TASKS FOR THIS EXERCISE:
1) In the post about the dogs, reproduce the passage starting with "I was right" and going on through "between her legs.", switching "pellet stove" to "fireplace".
2) According to the post about the dogs, where was the smaller dog found after she disappeared?
3) List every spot inside the house where the post about the dogs places one of the dogs.

TEXT:
More dog tales. What does this have to do with being childless? For some of us, our dogs are our only children.
I was right about not bringing my exiled dog Chico back home. He immediately jumped the fence again, shaking off his sister’s eager gestures to stay and play. I left the gate open and he eventually came back. Now I’ve got both dogs in the house, but they aren’t getting along. I don’t know what Chico told his smaller sibling in dog talk, but first she was hiding in the kitchen while he took up all the warm space in front of the pellet stove. Then, while I practiced piano music for Christmas, she disappeared. I found her on my bed in the dark. Hiding. Suddenly my alpha dog, the one I intend to keep, is slinking around the corners with her tail tucked between her legs.
The two used to be inseparable, but the bond seems to have broken during their time apart. Chico, distant with me at first, is now following me everywhere. I find myself suddenly defensive of Annie and anxious to ship him off to somewhere else. I have no more motherly feelings for him. He’s an animal and a problem. They still have room for him at the kennel, and I’m thinking of taking him there for Christmas Eve and Christmas. After that, I hope my prayers for a new owner are answered. He can’t live at the kennel forever.

EXERCISE DATA:
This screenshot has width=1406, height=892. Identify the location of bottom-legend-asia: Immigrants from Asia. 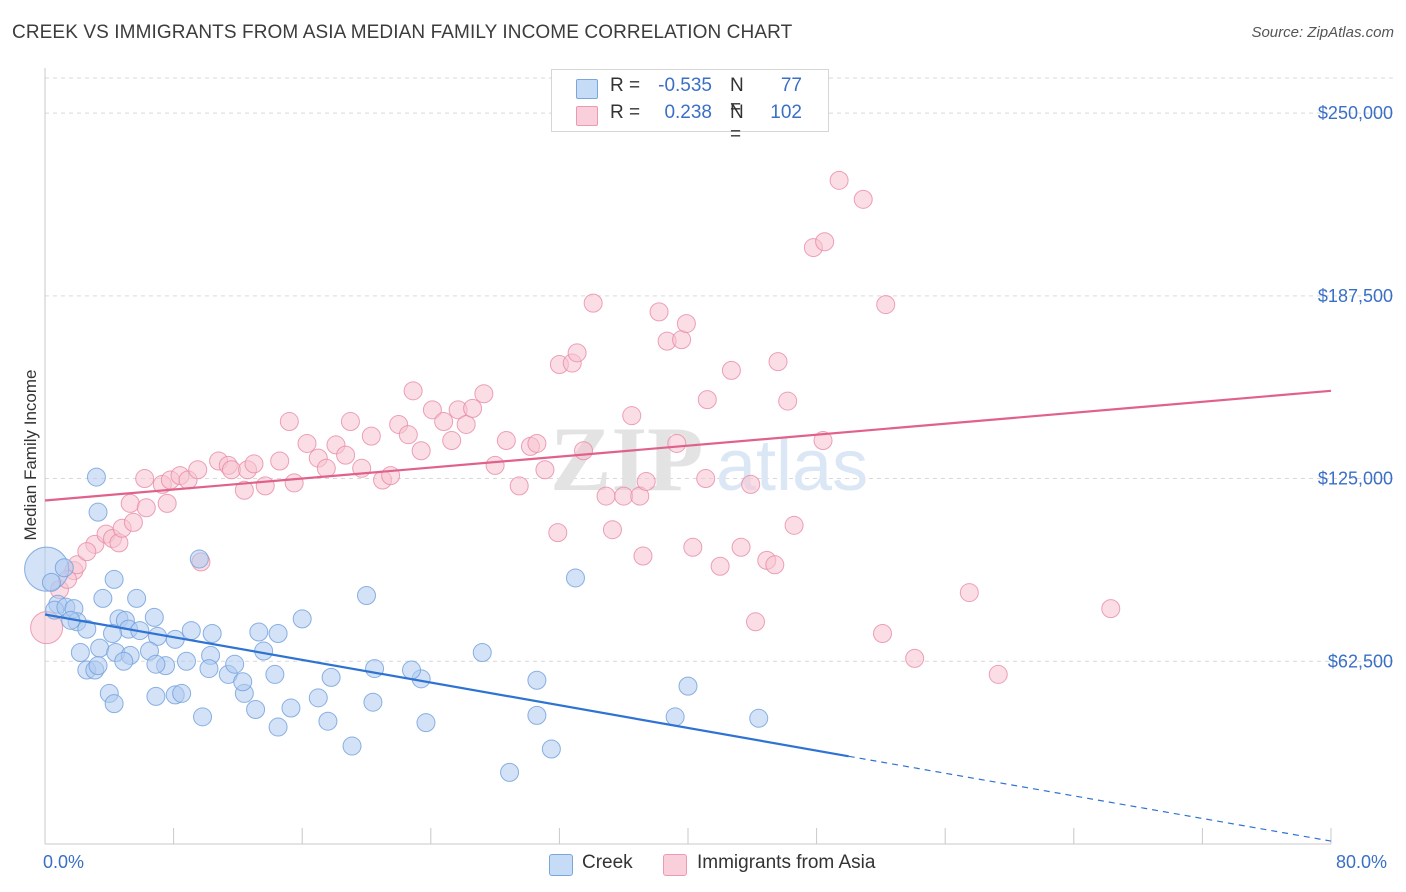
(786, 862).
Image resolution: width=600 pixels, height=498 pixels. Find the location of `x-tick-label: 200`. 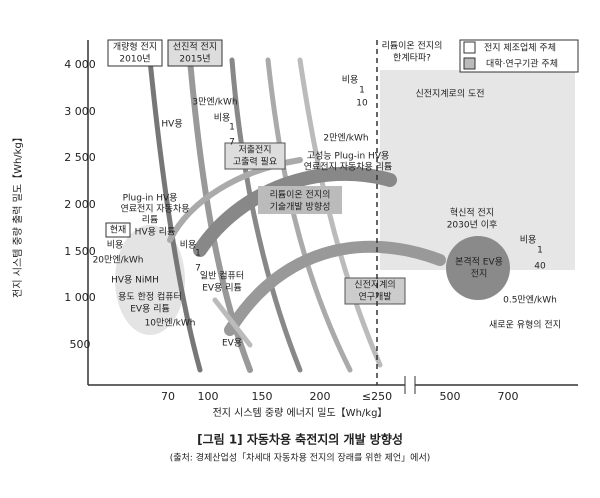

SOLUTIONS BELOW:
1)
I was right about not bringing my exiled dog Chico back home. He immediately jumped the fence again, shaking off his sister’s eager gestures to stay and play. I left the gate open and he eventually came back. Now I’ve got both dogs in the house, but they aren’t getting along. I don’t know what Chico told his smaller sibling in dog talk, but first she was hiding in the kitchen while he took up all the warm space in front of the fireplace. Then, while I practiced piano music for Christmas, she disappeared. I found her on my bed in the dark. Hiding. Suddenly my alpha dog, the one I intend to keep, is slinking around the corners with her tail tucked between her legs.

2) On the writer's bed, in the dark.

3)
The kitchen
In front of the pellet stove
The writer's bed